AÇÕES NECESSÁRIAS.
[1] Extraia do texto sobre as enchentes em Benedito Novo o trecho que começa com as palavras contendo "Essa frase me" e termina com "14 irmãos nascemos.", sem alterar nada.
[2] Indique se cada afirmação concorda com o texto sobre as enchentes em Benedito Novo, respondendo sim ou não e citando as palavras exatas do texto que decidem: (a) Luíza tinha 46 anos quando morreu; (b) a casa de Luíza era feita de madeira; (c) o cunhado escapou porque subiu no telhado da casa.

TEXTO EM ESTUDO.
^^^^^^^^^^^^^^^^
Águas passadas,cheias de lágrimas – Boletim nº22 – Dezembro 2008

“Cada pessoa que passa em nossa vida passa sozinha, porque cada pessoa é única e nenhuma substitui a outra. Mas não vai sozinha e nem nos deixa sós. Isso porque leva um pouco de nós e nos deixa um pouco de si. Há os que levam muito e deixam pouco. Há os que levam pouco e deixam muito. Essa é a mais bela responsabilidade da vida e a prova de que não nos encontramos por acaso”. (Charles Chaplin)

 Essa frase me veio à mente depois que, às 8 horas do último dia 24 de novembro, recebi um telefonema com a desagradável notícia: minha irmã Luíza acabara de morrer soterrada como vítima das enchentes no Vale do Itajaí, mais especificamente na cidadezinha de Benedito Novo, onde eu e meus 14 irmãos nascemos.

 Por ironia do destino, eu acabara de concluir o meu artigo mensal que dispararia para o “Clube dos Desaposentados”, abordando justamente o espírito de fraternidade e a solidariedade que envolve as pessoas nessa época do ano. Naquele dia eu também começaria os preparativos para as celebrações do “Dia de Ação de Graças” e as festividades alusivas ao Natal e Ano-Novo, quando tradicionalmente reúno amigos íntimos e a família para brindar a vida. Depois daquele fatídico telefonema senti um forte aperto no peito, uma angústia talvez similar àquela vivida pelos flagelados da tragédia, cujas imagens, até então, eu e milhões de brasileiros assistíamos pela TV no aconchego e segurança do lar.

Tudo devidamente cancelado, eu já estava na estrada – se é que esse termo é o adequado, em vista das tantas barreiras e desvios no caminho – rumo ao local. No tortuoso trajeto, meus pensamentos estavam tomados pela perplexidade, tristeza, angústia e apreensão. Eu sussurrava: mas porque isso foi acontecer justamente com minha irmã querida? Afinal, pensei, ela morava numa casa toda de concreto e cuja localização, conforme a própria Defesa Civil do Estado, não constava como área de risco maior. Ao chegar a Benedito Novo, fiquei boquiaberto com aquele cenário devastador e apocalíptico.

No auge de seus 46 anos, Luíza houvera sido sugada por uma avalanche de barro e árvores provenientes do alto do morro que cercava a sua casa. Conforme relato do meu cunhado, após ver água entrando pelas frestas das portas, ele pegou a capa de chuva e tentou se deslocar para o cume do morro, que fica a uns mil metros daquilo que há poucos dias fora uma casa. A intenção era ver o que estava acontecendo. Segundo ele, no meio do caminho ouviu estrondos e enxergou uma enorme massa de terra vindo em sua direção. Ao que gritou para minha irmã e sua sogra – que infelizmente também morreu. Elas imediatamente buscaram refúgio nas suas próprias casas, que seriam engolidas por aquela onda barrenta de destruição. Ele próprio só escapou porque se agarrou a uma árvore que, milagrosamente, permaneceu presa às raízes. Na operação rescaldo, Luíza foi encontrada debaixo da geladeira. Trata-se de uma mulher que, conforme a frase de Chaplin, levou pouco e deixou muito.
^^^^^^^^^^^^^^^^
LINHAS EXTRAÍDAS.
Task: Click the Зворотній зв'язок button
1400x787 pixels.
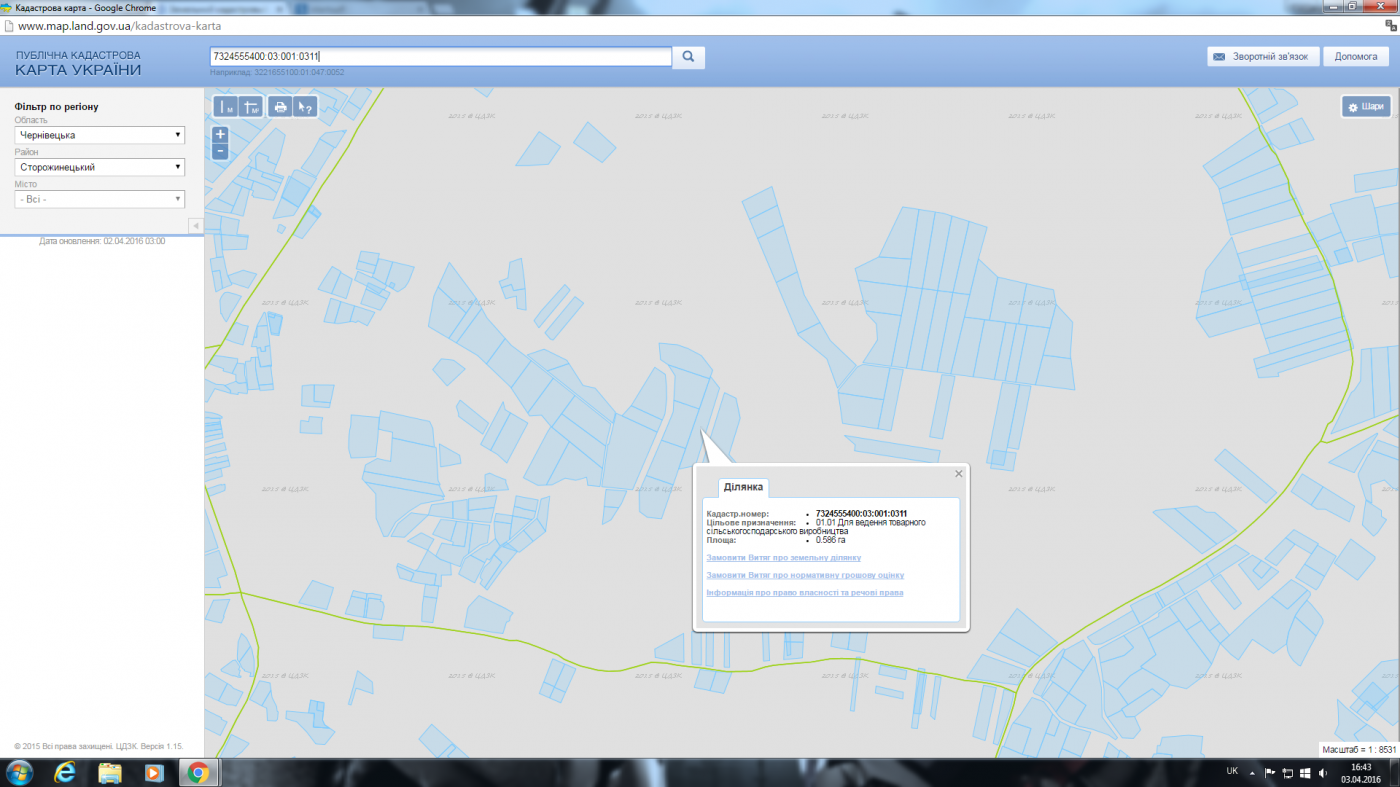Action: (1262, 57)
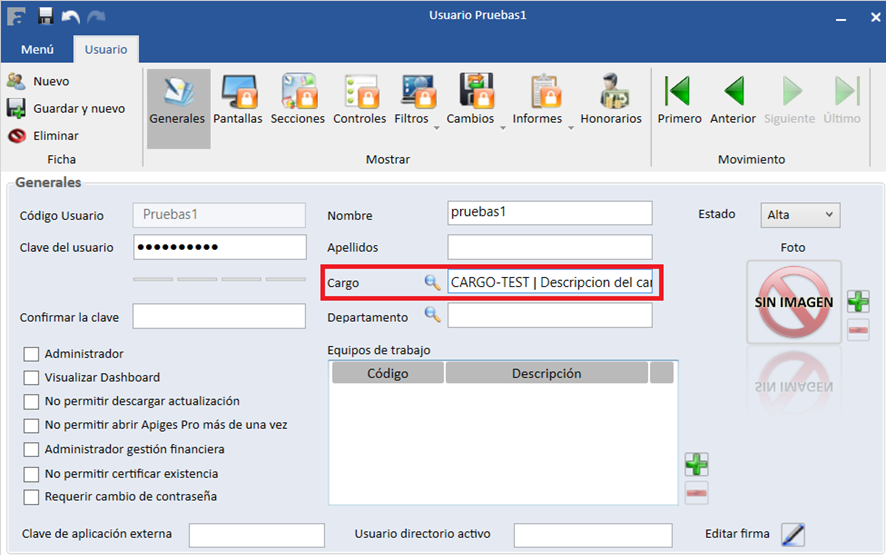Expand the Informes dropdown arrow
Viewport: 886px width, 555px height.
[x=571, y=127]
^^^^^^^^^^^^^^^^
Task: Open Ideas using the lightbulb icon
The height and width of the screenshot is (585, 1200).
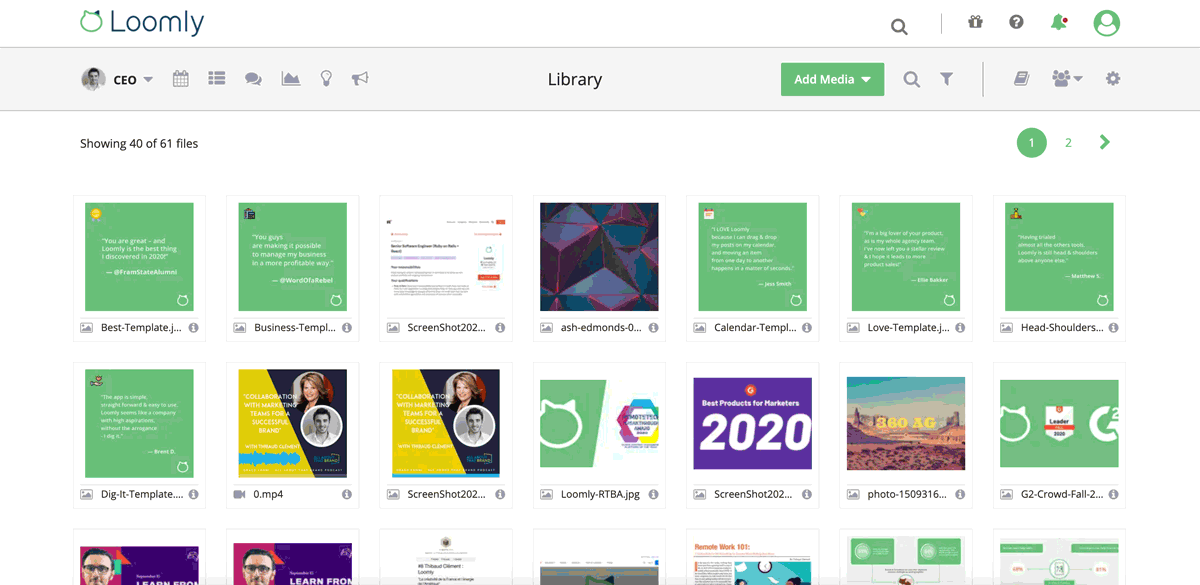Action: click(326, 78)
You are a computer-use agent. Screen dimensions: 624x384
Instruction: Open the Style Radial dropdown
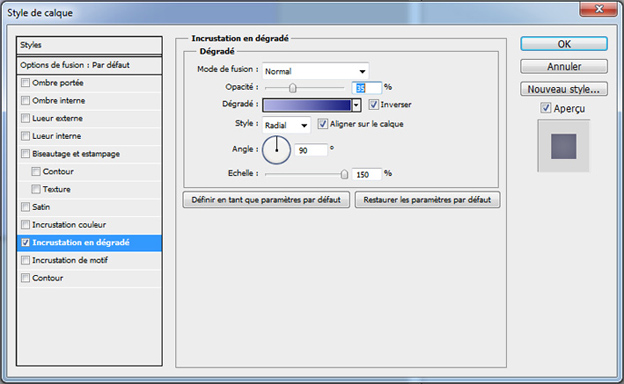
^^^^^^^^^^^^^^^^
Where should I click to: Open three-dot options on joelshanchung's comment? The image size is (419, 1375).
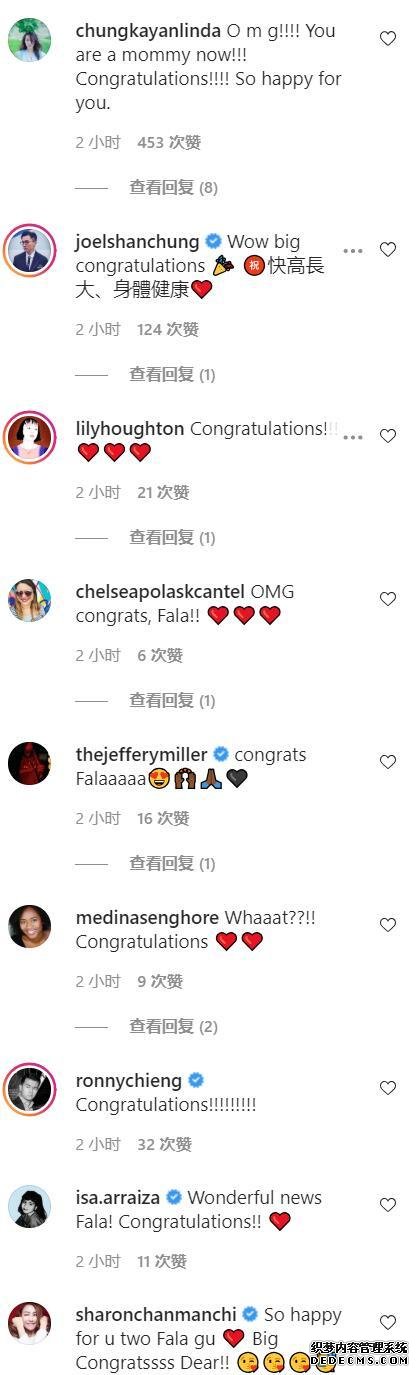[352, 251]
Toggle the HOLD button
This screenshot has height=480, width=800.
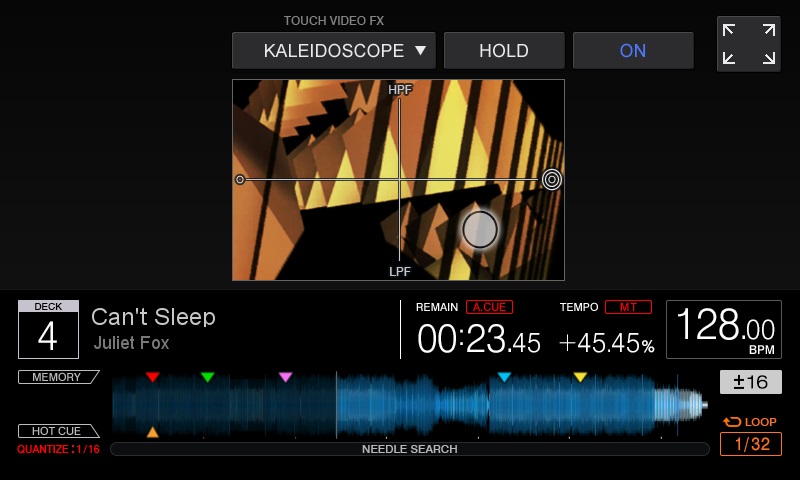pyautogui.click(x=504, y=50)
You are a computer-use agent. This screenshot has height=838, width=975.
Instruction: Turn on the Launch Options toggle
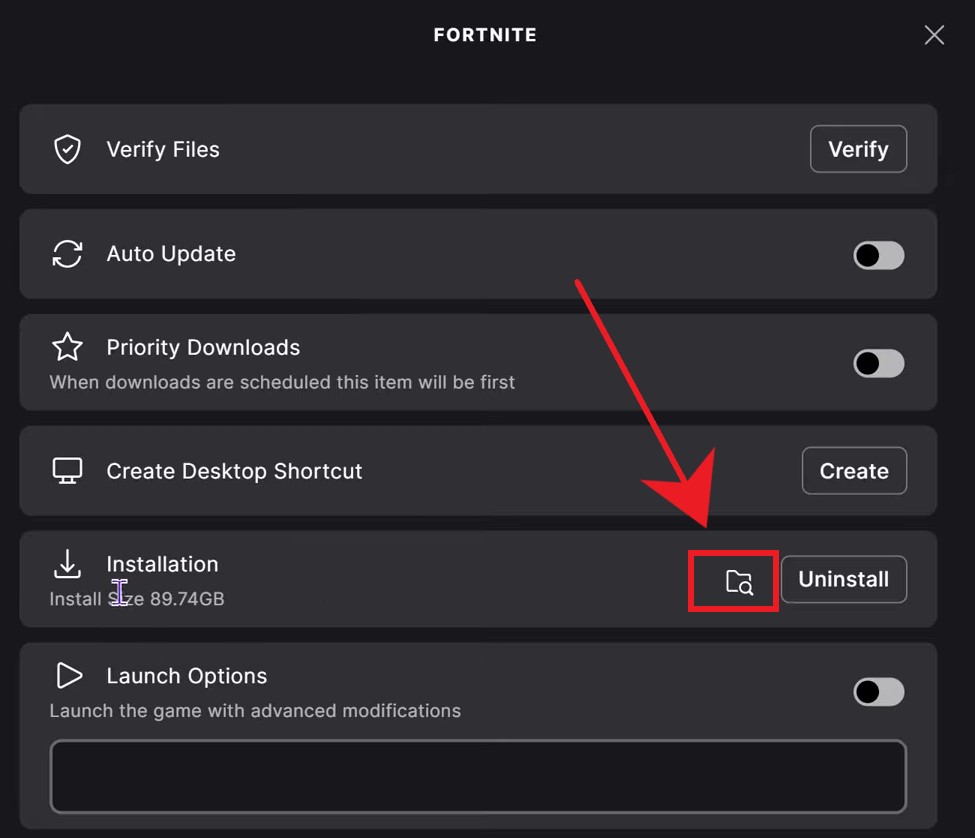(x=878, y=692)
^^^^^^^^^^^^^^^^
LISTA DE RESPOSTAS.
[1]
Essa frase me veio à mente depois que, às 8 horas do último dia 24 de novembro, recebi um telefonema com a desagradável notícia: minha irmã Luíza acabara de morrer soterrada como vítima das enchentes no Vale do Itajaí, mais especificamente na cidadezinha de Benedito Novo, onde eu e meus 14 irmãos nascemos.

[2]
(a) Sim: "No auge de seus 46 anos, Luíza houvera sido sugada por uma avalanche de barro e árvores".
(b) Não: "ela morava numa casa toda de concreto".
(c) Não: "Ele próprio só escapou porque se agarrou a uma árvore que, milagrosamente, permaneceu presa às raízes".